One of the signs that your aloe vera is overwatered is if its leaves turn yellow. If the problem is not addressed immediately, they will go on to turn brown and then black, and will also start to droop.
Another sign of overwatering is edema, which is when the leaves start to swell from all the water the plant has absorbed. The roots will continue to absorb water as long as it is present in the soil, and this is why the leaves become edematous. These leaves will also feel soft and mushy to the touch.
Once the leaves have become edematous, they are oversaturated and badly damaged, and cannot return to their original state. However, as long as there are still some leaves that do not have edema, the plant is still salvageable; just prune the damaged leaves off with a sterile knife.
Yet another sign of overwatering is the growth of mold on the top layer of the soil. The mold will look like white flecks on the brown of the soil.

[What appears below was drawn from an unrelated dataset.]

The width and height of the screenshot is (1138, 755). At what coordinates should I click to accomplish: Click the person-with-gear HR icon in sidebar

It may even resemble cotton. There are also other types of mold that can grow in this situation which are green in color.
The presence of mold on the soil can damage the plant’s roots, so removing it is a priority.

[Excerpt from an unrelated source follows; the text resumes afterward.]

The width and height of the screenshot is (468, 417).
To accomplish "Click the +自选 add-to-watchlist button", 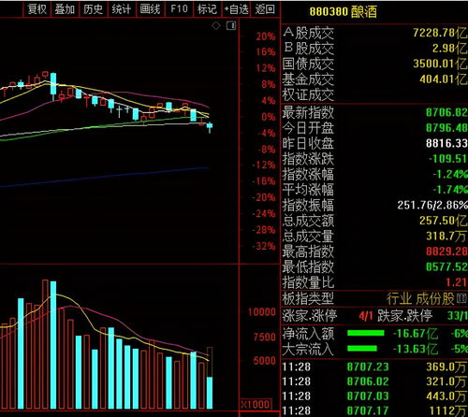I will pyautogui.click(x=236, y=9).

The most serious condition that can stem from improper watering or overwatering of your Aloe vera is root rot.
Root rot develops when the soil in the plant’s pot is constantly waterlogged and the roots are left to stand in wet soil for prolonged periods.
Aloes like their soil to dry out between waterings so that their roots can absorb oxygen. If they are unable to dry out, the roots will drown and die. The dead roots will start to rot, and will be susceptible to opportunistic pathogens such as bacteria and fungi in the soil. These pathogens will make the rot spread more aggressively to the rest of the plant, and when the leaves have turned dark, soft, and mushy, it means the rot has taken over the plant and you might not be able to save it. You may be better off disposing of it and starting over with a new plant.

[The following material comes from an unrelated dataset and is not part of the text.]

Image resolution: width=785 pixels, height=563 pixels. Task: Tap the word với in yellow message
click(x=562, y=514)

How do I salvage an overwatered Aloe vera?
If you think your plant is overwatered, you need to stop watering it immediately.
Transfer it to a spot where it can get lots of bright light so that the soil dries out as quickly as possible.
If you want to check whether the plant has root rot, you will need to remove it from the pot and wash as much soil from the roots as you can. Be gentle as you do this, because the roots will be very fragile at this point.
Inspect the roots and look for any sections that have turned brown or black. These roots are rotten and will have to be removed using a sterile knife or pair of scissors.
Lay the plant on dry paper towels and let the roots air-dry for several hours. In the meantime, prepare a new pot by filling it two-thirds of the way with a well-draining potting mix. When the plant’s roots are dry, place the plant in the middle of the pot and cover the roots with the rest of the soil.
Do not water the plant immediately after repotting it, especially if the soil you used is still moist. Give it at least a week to recover from the trauma of repotting before watering it.
Place the plant in a spot with plenty of light and it should recover fully after a few weeks.
Aloe vera is a popular succulent that can be grown both outdoors and indoors. It is low-maintenance and can tolerate drought thanks to its ability to store water in its leaves.
When watering this plant, you should always water it from the bottom; that is, tip the watering can’s spout directly onto the soil around the roots of the plant and never on top of the plant where the leaves will get wet.
If the leaves get wet, there is a chance that they will rot. Furthermore, if you water from the top, the water might not even reach the soil at the bottom, so the roots will not actually get water and this can lead to underwatering.
Water the soil around the roots well until you can see excess water flowing out of the drainage holes at the bottom of the pot. This ensures that the soil is properly soaked and all of the roots, including the little ones, will get their fair share of moisture.
Most importantly, water your Aloe vera only when the top two inches of soil in the pot are dry to the touch.